Schnell griff ich danach und tat wie mir geheißen. Aiden ließ seinen Blick über das gläserne Dach gleiten. Seine Gesichtszüge waren hart und konzentriert. Das verhieß alles nichts gutes! Ganz im Gegenteil. Mit zitternden Fingern scrollte ich durch seine Kontakte und atmete schließlich erleichtert auf, als ich Juliens Namen entdeckte.
"Habs." Meine Stimme war leise und dünn.
"Okay, dann schick ihm eine SMS mit folgenden Zahlen...", befahl er stimmlos.
Ich tippte auf das entsprechende Symbol und sah abwartend zu Aiden.
"Drei Sechs Vier Acht.", flüsterte er und lief zu einem Schrank an einer der gegenüberliegenden Wänden. Gekonnt zog er einen Schlüssel aus der Hosentasche und öffnete den Schrank, während ich die Zahlen eingab und die Nachricht versendete.
"Wofür stehen die Zahlen?", fragte ich, als ich vorsichtig durch die Halle geschlichen war und nun neben ihm stand.
Aiden bedachte mich mit einem komischen Blick und ließ den Schlüssel wieder in seiner Tasche verschwinden.
"Absoluter Notfall.", erklärte er dann und riss die Tür des Schranks auf. Ich versuchte noch zu realisieren was da gerade passierte, als Aiden mir einen langen Dolch in die Hand drückte.
"Hier. Und jetzt geh ins Bad und zieh deine Kleidung an und vor allem deine Schuhe und beeil dich!", forderte er und ich drückte ihm den Dolch wieder in die Hand.
"Den werde ich dabei nicht brauchen.", erklärte ich und rannte los.
Ich weiß, dass ich eigentlich fragen sollte was los war. Oder warum er so nervös war. Aber ich wusste, dass dort draußen etwas, oder besser jemand, auf uns wartete dem ich nach Möglichkeit nicht gegenübertreten wollte.
Beinahe riss ich mir Aidens Kleidung vom Leib und warf sie in die Ecke. Wenn wir hier gesund herauskommen würden, würde er es mir mit Sicherheit verzeihen.
Schnell sammelte ich meine eigenen Stücke von der Heizung und schlüpfte so schnell es ging hinein. Sie waren nicht mehr so nass wie zuvor, aber auch noch nicht ganz trocken. Aber klamme Kleidung war momentan mein kleinstes Problem.
Danach sprang ich ihn die Schuhe und riss keine Sekunde später die Badezimmertüre auf.

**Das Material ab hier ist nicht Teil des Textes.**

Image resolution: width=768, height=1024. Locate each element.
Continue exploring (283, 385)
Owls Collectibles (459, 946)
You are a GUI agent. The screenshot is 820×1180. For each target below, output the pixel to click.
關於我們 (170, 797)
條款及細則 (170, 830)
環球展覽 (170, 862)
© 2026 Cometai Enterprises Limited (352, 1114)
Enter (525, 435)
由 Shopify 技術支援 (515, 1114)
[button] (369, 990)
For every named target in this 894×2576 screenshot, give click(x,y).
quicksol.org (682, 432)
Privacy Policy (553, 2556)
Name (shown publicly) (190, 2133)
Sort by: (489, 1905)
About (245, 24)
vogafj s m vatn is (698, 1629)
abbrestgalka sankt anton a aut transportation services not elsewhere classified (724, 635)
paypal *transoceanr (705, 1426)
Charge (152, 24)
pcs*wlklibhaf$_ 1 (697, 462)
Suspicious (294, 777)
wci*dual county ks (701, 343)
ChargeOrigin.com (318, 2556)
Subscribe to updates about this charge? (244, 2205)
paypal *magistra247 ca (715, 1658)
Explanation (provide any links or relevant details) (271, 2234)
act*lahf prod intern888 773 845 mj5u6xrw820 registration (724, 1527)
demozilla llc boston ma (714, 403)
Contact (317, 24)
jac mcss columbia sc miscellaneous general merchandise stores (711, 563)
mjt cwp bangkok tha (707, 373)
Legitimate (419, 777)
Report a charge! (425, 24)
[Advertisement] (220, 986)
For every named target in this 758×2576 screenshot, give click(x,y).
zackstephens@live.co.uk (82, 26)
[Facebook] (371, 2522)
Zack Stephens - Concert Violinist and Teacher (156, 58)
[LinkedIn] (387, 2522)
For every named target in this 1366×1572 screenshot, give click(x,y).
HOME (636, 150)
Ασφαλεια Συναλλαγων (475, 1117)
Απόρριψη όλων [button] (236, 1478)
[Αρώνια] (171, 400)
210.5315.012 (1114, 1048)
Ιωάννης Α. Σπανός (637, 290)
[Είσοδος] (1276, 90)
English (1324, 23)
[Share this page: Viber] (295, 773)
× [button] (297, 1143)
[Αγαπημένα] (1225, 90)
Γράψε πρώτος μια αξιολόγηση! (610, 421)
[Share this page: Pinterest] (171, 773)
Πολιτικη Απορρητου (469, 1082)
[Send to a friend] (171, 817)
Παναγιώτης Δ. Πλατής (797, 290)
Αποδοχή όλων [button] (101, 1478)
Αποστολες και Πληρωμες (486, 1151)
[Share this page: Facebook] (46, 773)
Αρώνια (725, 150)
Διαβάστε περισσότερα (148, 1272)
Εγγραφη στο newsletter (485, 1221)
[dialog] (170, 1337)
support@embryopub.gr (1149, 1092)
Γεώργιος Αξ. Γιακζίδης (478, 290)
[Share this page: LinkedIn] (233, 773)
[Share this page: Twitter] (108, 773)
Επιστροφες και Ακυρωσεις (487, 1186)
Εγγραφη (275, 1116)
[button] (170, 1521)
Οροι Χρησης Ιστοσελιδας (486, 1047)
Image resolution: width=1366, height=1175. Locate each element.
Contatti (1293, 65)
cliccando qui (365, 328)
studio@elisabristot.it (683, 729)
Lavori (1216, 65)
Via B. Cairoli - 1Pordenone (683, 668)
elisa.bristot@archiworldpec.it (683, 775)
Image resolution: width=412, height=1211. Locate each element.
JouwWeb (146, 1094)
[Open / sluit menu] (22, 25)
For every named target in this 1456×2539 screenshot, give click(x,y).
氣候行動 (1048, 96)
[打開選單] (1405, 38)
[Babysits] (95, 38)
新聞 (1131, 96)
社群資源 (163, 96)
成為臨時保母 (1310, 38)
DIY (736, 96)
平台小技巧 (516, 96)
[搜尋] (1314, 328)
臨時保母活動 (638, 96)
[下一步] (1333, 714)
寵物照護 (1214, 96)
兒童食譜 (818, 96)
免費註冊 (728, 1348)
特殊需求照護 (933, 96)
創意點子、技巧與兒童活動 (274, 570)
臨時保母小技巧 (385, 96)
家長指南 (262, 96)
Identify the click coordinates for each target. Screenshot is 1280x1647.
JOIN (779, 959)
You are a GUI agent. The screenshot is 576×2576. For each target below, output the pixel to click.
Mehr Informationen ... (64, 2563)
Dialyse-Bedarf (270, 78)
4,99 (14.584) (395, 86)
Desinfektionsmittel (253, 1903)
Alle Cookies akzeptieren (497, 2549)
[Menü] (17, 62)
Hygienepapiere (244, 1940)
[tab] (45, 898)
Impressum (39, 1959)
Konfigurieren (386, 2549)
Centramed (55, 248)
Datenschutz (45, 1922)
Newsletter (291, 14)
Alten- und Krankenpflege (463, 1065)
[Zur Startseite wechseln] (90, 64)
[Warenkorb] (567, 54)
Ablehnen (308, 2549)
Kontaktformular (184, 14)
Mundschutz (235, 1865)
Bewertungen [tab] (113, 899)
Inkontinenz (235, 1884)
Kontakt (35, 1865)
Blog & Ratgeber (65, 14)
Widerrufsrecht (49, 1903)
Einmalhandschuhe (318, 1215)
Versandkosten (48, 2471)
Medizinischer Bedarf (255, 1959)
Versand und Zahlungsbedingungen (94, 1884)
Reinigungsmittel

Aiden kam auf mich zu. Das Schwert hing um seine Hüfte und um in seinem Rücken kreuzten sich zwei lange Dolche. Erneut presste er mir den Dolch in die Hand. "Vergiss es.", fuhr ich ihn. Egal was da draußen auch sein mochte, ich würde gewiss niemanden verletzen oder gar erstechen.
Ich versuchte ihm den Dolch zurückzugeben, aber er wich nach hinten aus.
"Du wirst nicht zögern, diese Waffe zu benutzen, verstanden? In meiner Welt sieht es ein bisschen anders aus, als in deiner. Bei uns bringen Diskussionen nichts. Ich musste früh lernen, dass man kämpfen muss um zu überleben. Und du wirst das jetzt lernen! Stich zu bevor dein Gegner es tut. Versuch die Brust zu erwischen." Er sah mich eindringlich an und wusste ganz genau, dass mir der Gedanke jemand anderem wehzutun nicht behagte.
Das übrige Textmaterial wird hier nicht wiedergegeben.